───── Records for this task
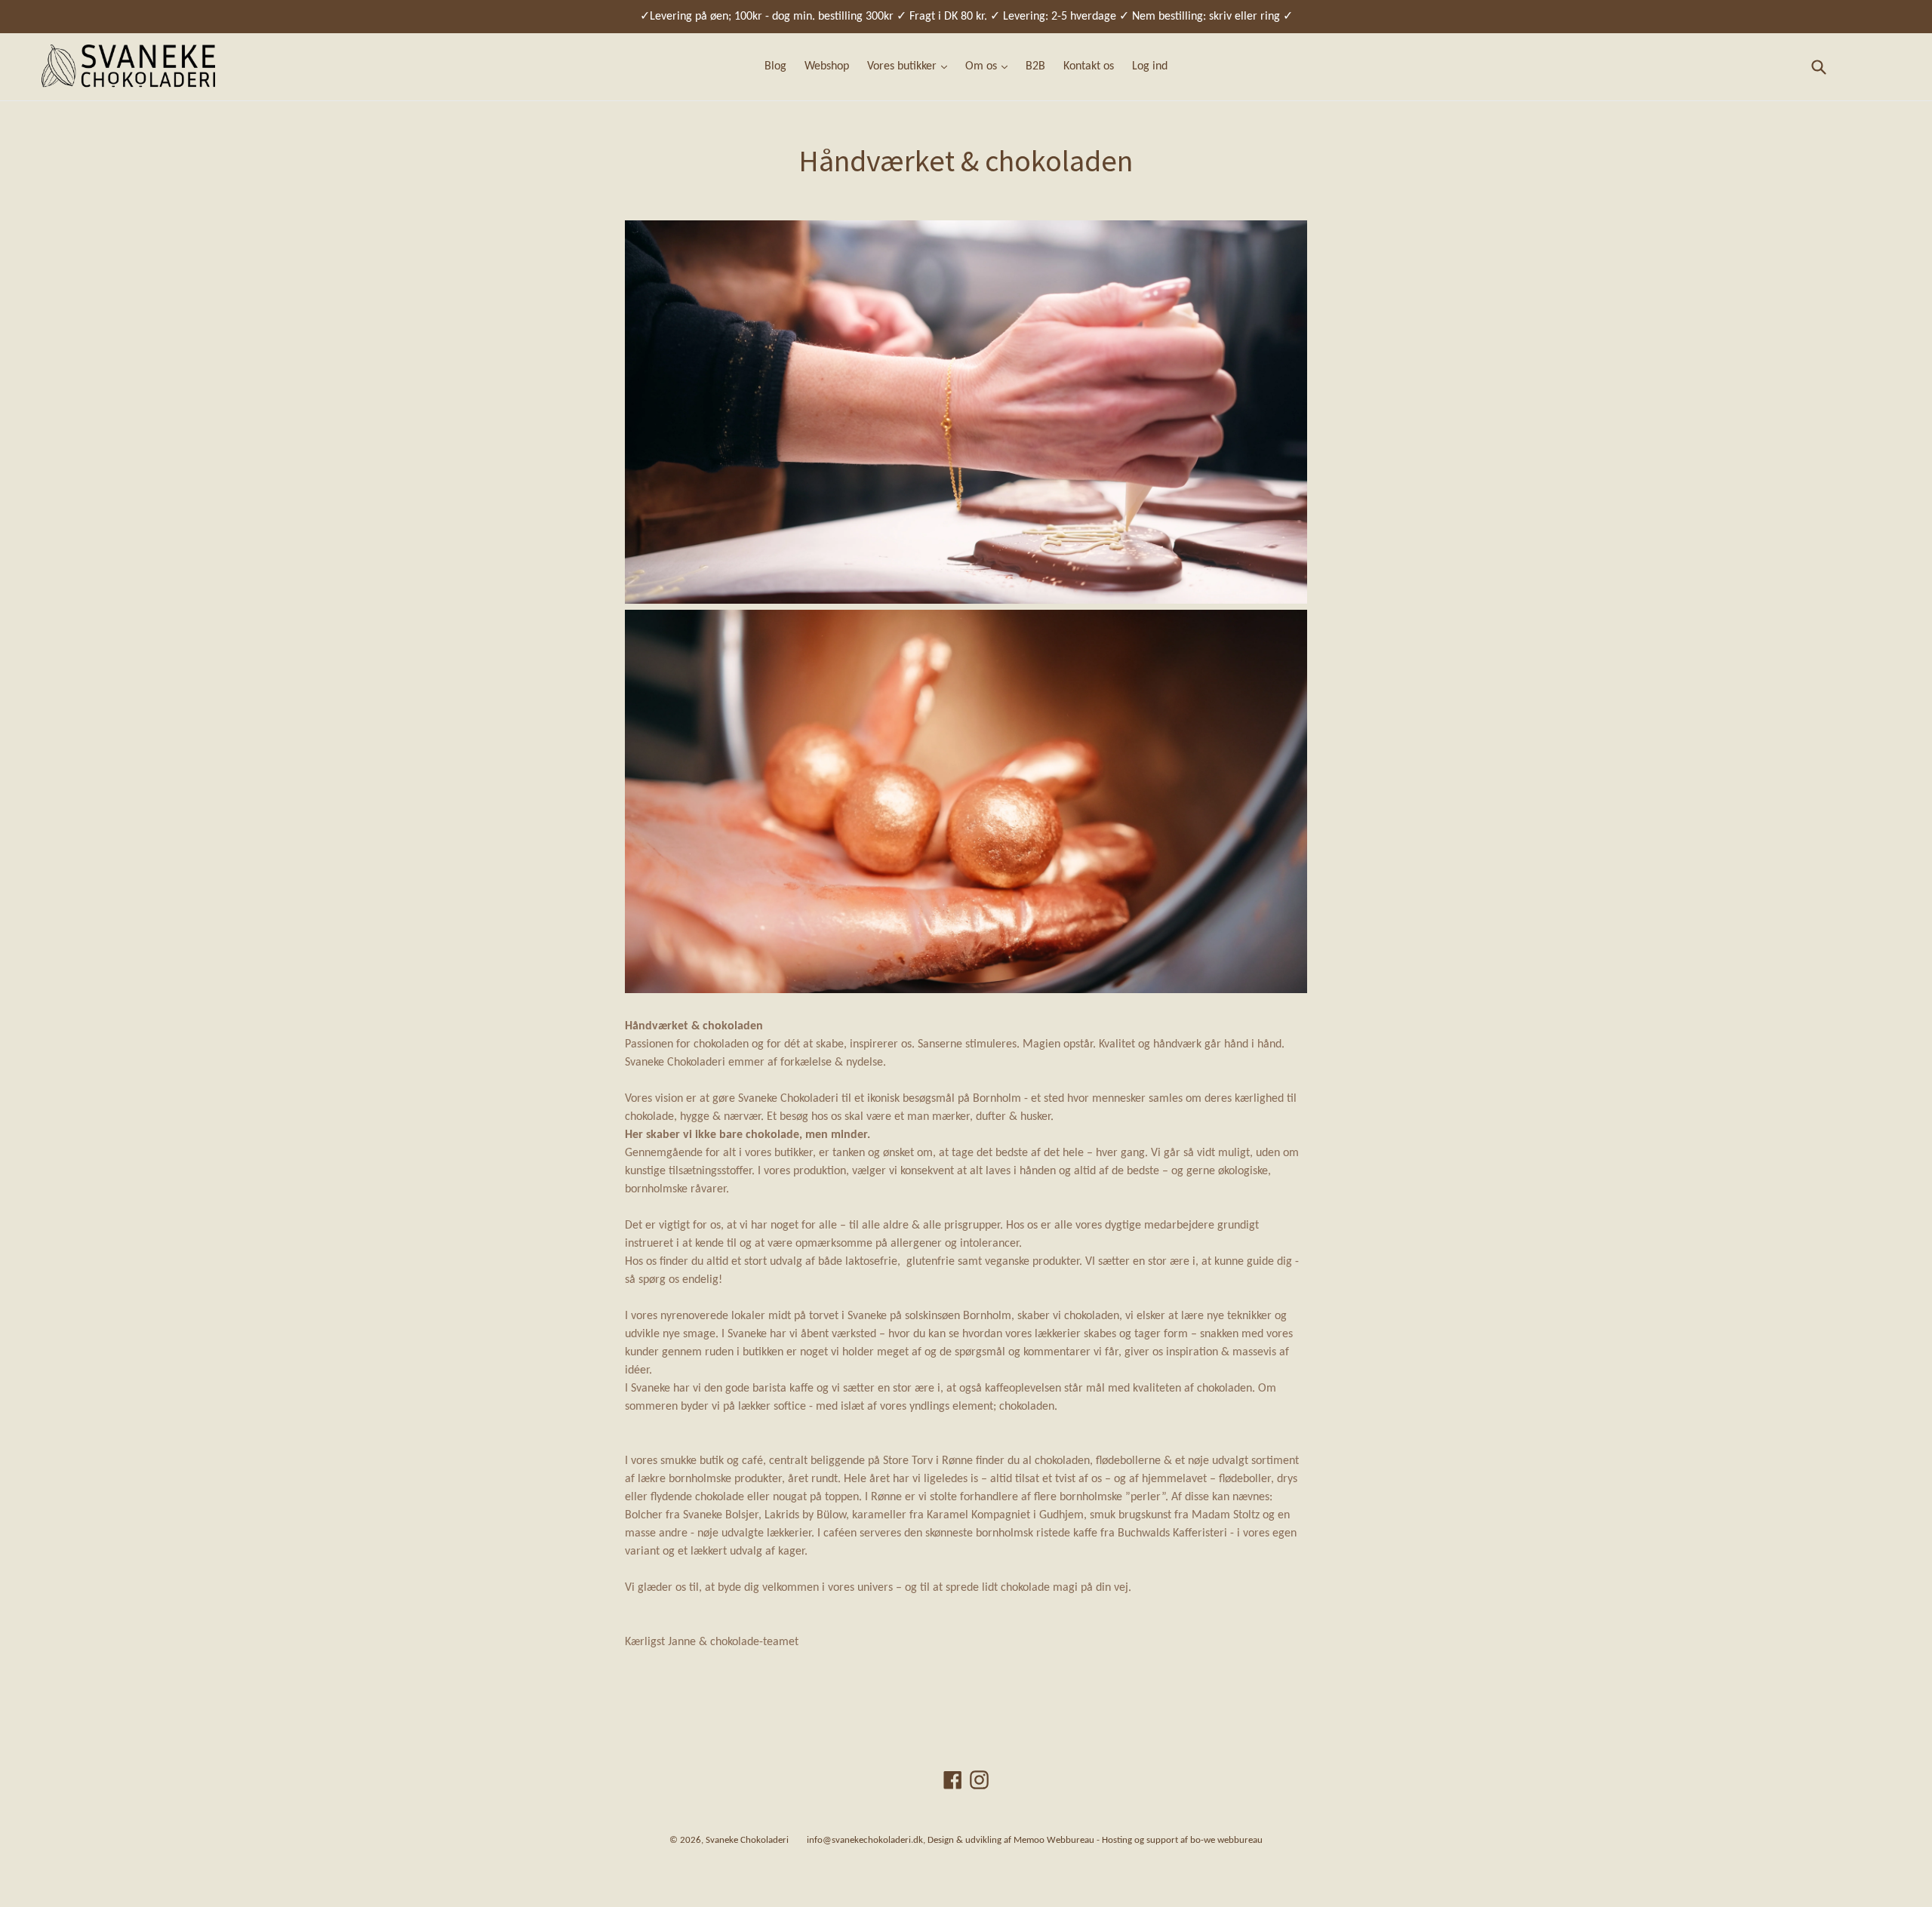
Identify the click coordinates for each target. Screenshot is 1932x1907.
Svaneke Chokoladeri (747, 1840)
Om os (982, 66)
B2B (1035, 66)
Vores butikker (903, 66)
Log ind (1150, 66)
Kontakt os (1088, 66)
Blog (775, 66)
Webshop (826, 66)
──────────
(Assignment) Reproduce exactly the lines from the one containing "Om os (982, 66)" through the last line of the records above, including both, and nothing else.

(Exercise answer)
Om os (982, 66)
B2B (1035, 66)
Vores butikker (903, 66)
Log ind (1150, 66)
Kontakt os (1088, 66)
Blog (775, 66)
Webshop (826, 66)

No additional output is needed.